Task statement: Copy out every line from the records that includes "Health".

START Records

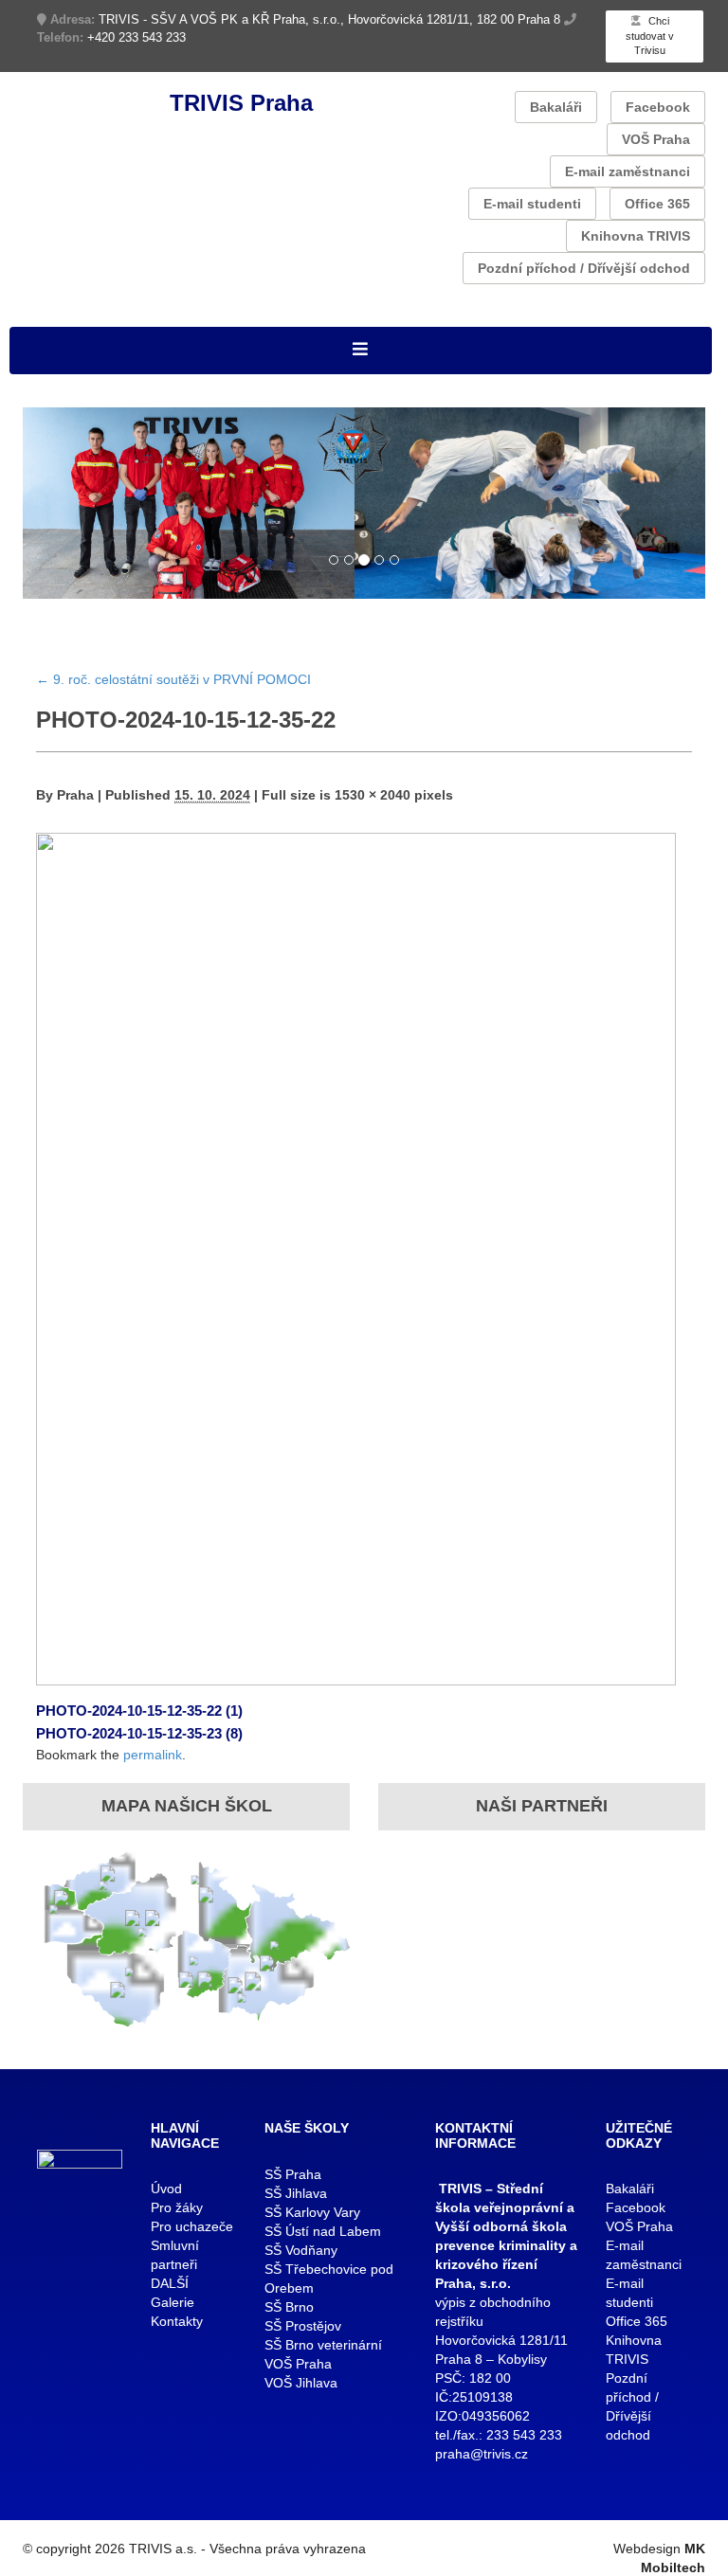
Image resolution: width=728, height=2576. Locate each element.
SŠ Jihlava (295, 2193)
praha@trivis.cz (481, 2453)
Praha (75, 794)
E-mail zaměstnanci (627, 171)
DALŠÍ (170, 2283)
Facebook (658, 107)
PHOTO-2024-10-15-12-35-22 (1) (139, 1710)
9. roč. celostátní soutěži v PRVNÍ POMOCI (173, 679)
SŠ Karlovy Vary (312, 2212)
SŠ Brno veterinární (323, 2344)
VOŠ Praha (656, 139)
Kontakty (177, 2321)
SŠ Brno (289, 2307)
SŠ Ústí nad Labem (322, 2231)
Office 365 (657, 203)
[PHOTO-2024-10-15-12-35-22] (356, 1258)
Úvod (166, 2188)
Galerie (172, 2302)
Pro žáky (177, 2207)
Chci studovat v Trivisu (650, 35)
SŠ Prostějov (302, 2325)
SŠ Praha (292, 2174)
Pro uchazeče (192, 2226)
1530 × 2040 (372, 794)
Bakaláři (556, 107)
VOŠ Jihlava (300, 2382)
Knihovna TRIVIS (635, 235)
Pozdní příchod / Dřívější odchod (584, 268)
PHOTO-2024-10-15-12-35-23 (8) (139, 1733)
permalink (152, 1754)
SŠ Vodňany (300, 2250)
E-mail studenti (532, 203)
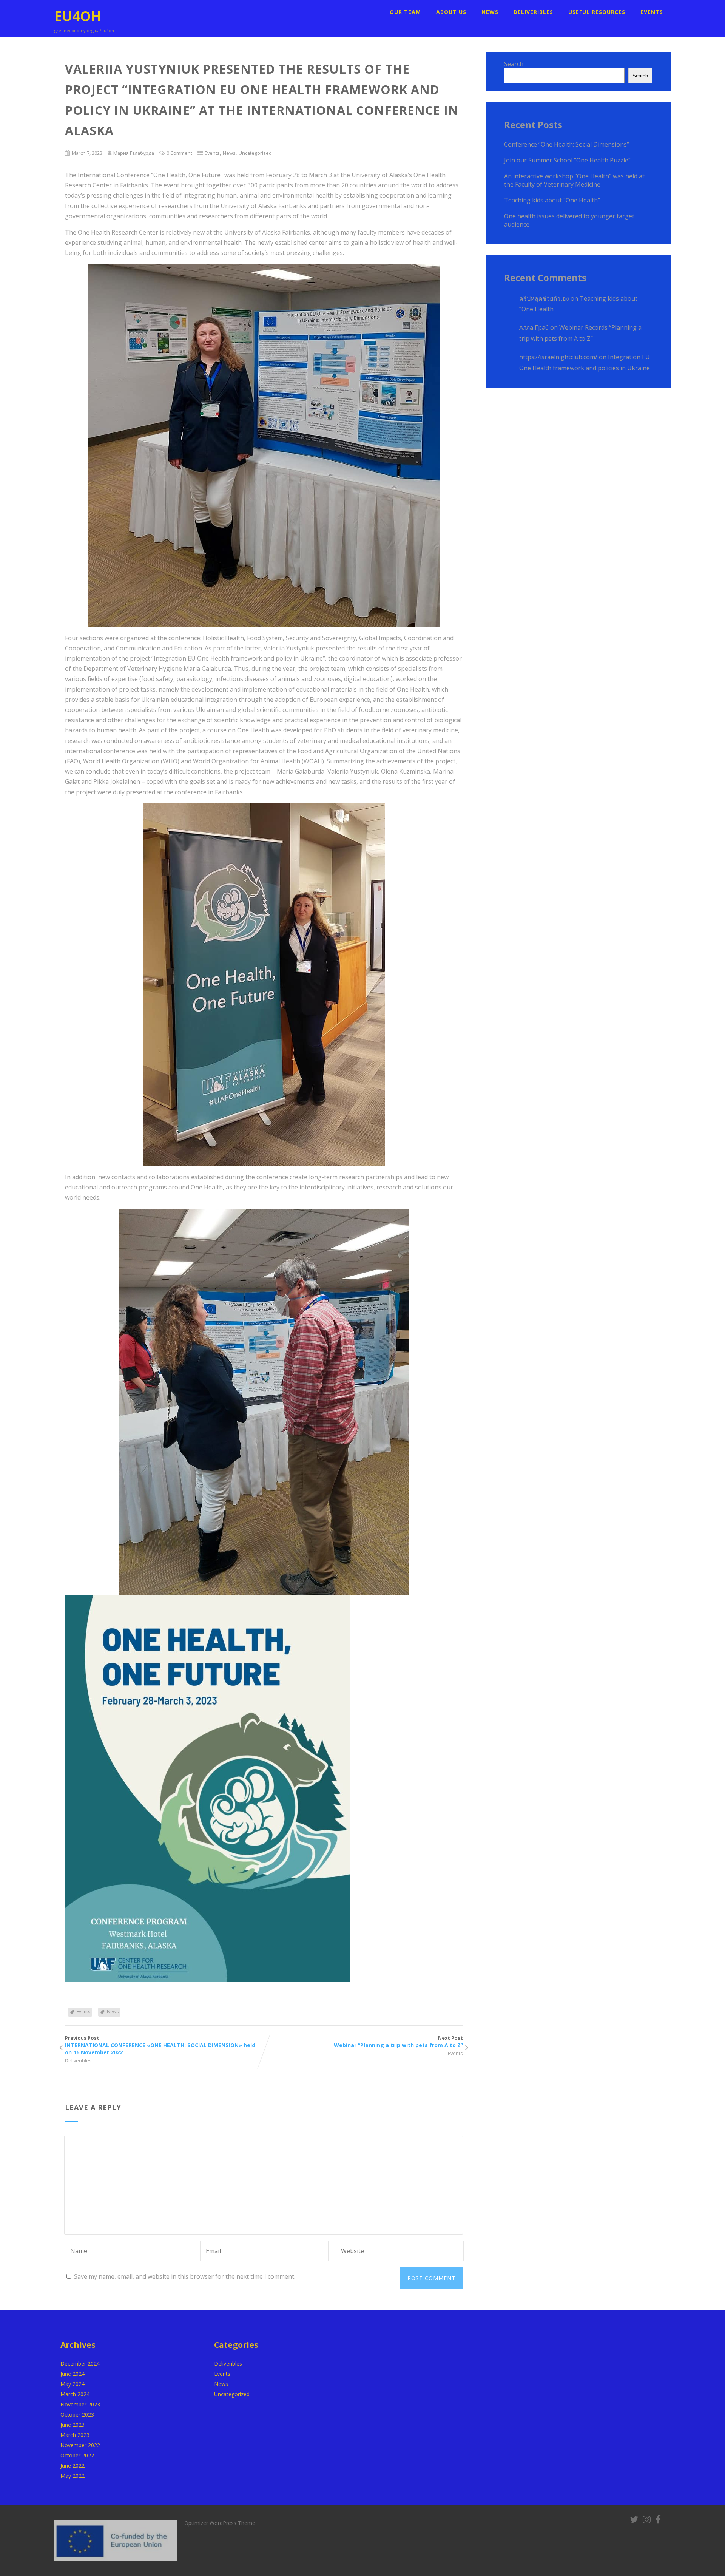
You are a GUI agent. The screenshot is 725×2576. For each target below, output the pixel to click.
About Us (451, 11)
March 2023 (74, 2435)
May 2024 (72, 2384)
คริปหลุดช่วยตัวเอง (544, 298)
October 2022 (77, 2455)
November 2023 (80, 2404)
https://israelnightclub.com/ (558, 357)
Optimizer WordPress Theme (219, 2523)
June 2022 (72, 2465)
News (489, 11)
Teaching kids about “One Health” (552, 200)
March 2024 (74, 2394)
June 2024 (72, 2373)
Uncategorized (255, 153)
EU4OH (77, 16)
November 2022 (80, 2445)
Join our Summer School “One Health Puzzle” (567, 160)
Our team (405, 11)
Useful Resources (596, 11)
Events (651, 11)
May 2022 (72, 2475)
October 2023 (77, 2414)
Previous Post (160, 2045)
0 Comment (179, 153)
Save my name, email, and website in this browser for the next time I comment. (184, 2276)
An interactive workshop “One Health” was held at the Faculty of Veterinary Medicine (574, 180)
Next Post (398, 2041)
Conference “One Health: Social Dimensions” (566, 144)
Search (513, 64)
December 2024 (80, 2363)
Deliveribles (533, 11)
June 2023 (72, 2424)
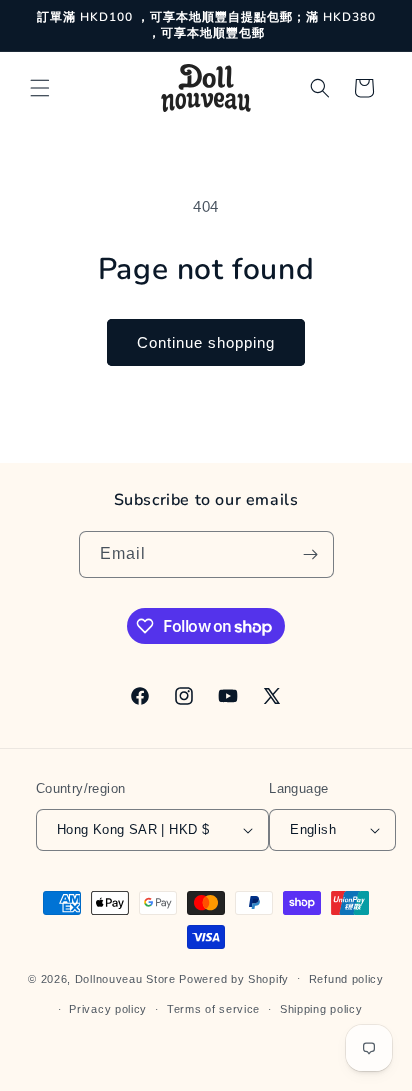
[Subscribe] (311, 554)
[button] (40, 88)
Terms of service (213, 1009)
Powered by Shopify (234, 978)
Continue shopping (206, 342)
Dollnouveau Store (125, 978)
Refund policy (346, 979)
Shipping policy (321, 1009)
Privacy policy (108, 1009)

END Records

Problem solution:
Teaching kids about “One Health” (552, 200)
Join our Summer School “One Health Puzzle” (567, 160)
An interactive workshop “One Health” was held at the Faculty of Veterinary Medicine (574, 180)
Conference “One Health: Social Dimensions” (566, 144)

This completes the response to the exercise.